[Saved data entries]
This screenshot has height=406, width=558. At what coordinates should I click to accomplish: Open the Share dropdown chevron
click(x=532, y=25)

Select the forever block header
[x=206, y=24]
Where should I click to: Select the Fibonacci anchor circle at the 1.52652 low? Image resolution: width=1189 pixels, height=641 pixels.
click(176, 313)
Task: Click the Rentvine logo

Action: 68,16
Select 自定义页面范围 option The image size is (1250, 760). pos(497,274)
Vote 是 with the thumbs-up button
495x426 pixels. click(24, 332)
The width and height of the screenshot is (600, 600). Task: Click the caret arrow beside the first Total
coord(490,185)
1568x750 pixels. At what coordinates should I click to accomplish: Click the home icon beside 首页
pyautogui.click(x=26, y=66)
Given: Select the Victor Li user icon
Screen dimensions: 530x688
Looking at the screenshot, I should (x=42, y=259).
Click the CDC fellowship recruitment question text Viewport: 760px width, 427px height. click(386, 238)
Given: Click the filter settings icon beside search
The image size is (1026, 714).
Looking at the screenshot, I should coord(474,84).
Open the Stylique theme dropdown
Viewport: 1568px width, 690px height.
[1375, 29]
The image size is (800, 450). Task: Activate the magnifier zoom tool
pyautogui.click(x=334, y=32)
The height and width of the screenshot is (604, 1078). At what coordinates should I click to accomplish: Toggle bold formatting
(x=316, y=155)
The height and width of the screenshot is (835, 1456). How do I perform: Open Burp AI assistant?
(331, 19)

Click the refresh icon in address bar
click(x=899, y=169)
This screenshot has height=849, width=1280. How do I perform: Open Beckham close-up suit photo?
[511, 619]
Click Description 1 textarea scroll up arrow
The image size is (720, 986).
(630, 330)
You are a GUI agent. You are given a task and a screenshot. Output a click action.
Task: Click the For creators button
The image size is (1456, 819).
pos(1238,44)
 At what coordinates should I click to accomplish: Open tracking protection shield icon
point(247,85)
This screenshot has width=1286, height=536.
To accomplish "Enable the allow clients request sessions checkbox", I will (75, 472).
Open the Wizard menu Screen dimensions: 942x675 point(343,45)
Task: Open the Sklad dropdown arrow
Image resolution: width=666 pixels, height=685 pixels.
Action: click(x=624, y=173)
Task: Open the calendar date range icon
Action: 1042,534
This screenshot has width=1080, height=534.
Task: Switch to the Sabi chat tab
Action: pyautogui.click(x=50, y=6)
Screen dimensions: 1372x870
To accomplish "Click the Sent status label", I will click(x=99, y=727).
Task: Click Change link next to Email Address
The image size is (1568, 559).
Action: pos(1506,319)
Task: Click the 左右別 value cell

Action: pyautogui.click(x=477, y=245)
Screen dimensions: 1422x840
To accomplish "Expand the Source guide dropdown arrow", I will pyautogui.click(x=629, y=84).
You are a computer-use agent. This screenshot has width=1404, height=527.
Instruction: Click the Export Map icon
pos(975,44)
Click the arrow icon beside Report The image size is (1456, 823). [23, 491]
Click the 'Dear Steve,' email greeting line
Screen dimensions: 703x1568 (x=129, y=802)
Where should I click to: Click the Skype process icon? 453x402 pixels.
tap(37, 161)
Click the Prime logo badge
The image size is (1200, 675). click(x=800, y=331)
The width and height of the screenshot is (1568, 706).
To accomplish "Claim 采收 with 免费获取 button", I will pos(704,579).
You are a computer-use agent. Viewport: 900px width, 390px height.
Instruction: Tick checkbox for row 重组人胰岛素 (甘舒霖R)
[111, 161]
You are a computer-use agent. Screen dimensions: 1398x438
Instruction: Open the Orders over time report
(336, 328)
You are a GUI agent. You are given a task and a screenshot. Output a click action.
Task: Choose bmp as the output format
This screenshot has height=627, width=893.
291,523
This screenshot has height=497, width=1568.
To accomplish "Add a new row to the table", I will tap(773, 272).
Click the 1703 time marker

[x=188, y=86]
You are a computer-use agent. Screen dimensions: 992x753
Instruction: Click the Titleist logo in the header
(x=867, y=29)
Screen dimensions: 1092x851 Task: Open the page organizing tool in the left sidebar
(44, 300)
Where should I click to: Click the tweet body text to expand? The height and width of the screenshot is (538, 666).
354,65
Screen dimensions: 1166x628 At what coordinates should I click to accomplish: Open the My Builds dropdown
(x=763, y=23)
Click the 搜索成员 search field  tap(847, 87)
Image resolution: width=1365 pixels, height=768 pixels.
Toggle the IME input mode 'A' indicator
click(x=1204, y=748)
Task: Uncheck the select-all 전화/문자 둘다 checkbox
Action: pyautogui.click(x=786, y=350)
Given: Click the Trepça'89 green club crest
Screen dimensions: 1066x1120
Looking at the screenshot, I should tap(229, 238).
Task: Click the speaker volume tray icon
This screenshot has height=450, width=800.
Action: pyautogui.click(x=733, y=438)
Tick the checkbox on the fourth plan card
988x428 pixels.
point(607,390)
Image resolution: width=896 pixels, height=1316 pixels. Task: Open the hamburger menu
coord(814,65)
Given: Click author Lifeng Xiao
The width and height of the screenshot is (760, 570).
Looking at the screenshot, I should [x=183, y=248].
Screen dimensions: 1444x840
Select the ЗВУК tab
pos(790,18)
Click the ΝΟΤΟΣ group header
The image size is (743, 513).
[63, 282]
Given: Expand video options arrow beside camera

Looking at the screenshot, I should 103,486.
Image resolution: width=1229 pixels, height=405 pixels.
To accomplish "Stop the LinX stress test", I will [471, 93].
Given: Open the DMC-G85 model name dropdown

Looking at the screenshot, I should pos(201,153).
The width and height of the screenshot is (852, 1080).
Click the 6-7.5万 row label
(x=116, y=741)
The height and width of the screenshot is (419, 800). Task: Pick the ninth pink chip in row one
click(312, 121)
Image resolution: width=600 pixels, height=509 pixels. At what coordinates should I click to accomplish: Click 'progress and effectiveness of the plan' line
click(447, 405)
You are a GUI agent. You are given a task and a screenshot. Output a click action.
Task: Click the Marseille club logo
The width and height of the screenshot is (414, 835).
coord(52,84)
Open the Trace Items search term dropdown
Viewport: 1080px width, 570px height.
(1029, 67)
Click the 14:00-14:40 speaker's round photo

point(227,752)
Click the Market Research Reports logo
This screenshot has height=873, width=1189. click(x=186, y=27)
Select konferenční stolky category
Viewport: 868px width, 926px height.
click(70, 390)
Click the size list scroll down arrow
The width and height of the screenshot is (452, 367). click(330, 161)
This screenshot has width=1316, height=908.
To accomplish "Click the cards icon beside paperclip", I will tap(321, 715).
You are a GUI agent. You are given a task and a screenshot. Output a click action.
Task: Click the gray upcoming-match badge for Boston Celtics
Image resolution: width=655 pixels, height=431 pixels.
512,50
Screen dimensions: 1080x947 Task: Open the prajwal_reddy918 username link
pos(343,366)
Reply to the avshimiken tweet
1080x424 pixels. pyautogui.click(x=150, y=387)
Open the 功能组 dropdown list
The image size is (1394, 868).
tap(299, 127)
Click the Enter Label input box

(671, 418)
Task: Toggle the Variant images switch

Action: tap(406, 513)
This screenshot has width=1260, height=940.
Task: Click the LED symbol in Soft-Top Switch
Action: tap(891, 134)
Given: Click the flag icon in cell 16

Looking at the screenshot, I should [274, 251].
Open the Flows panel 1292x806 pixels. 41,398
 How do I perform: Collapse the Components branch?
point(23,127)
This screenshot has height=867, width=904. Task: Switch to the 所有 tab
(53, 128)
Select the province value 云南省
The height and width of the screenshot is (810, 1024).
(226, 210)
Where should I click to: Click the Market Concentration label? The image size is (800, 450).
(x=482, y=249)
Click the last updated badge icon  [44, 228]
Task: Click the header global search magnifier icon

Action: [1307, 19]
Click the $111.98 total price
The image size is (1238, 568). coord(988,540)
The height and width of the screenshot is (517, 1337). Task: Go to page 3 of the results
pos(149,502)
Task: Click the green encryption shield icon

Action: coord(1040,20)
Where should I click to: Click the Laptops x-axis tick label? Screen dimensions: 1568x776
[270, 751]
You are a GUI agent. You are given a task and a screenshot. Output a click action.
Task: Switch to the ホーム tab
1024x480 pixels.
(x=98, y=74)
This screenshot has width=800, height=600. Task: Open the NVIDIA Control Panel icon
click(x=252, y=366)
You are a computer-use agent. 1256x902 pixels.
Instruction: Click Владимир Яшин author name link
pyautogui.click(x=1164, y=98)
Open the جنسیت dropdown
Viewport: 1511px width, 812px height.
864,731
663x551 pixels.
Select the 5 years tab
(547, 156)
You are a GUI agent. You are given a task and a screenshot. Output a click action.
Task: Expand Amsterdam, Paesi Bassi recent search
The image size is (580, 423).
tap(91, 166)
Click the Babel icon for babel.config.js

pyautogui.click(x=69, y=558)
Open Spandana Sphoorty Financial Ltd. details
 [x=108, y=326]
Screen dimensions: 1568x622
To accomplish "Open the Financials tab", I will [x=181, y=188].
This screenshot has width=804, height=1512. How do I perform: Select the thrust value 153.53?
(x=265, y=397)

* Description of the task:
Only the lines from the beginning of the entries through the line bearing "Given: Select the Victor Li user icon" should be returned, each exactly as written.

* Response:
This screenshot has height=406, width=558. At what coordinates should I click to accomplish: Open the Share dropdown chevron
click(x=532, y=25)

Select the forever block header
[x=206, y=24]
Where should I click to: Select the Fibonacci anchor circle at the 1.52652 low? Image resolution: width=1189 pixels, height=641 pixels.
click(176, 313)
Task: Click the Rentvine logo

Action: 68,16
Select 自定义页面范围 option The image size is (1250, 760). pos(497,274)
Vote 是 with the thumbs-up button
495x426 pixels. click(24, 332)
The width and height of the screenshot is (600, 600). Task: Click the caret arrow beside the first Total
coord(490,185)
1568x750 pixels. At what coordinates should I click to accomplish: Click the home icon beside 首页
pyautogui.click(x=26, y=66)
Given: Select the Victor Li user icon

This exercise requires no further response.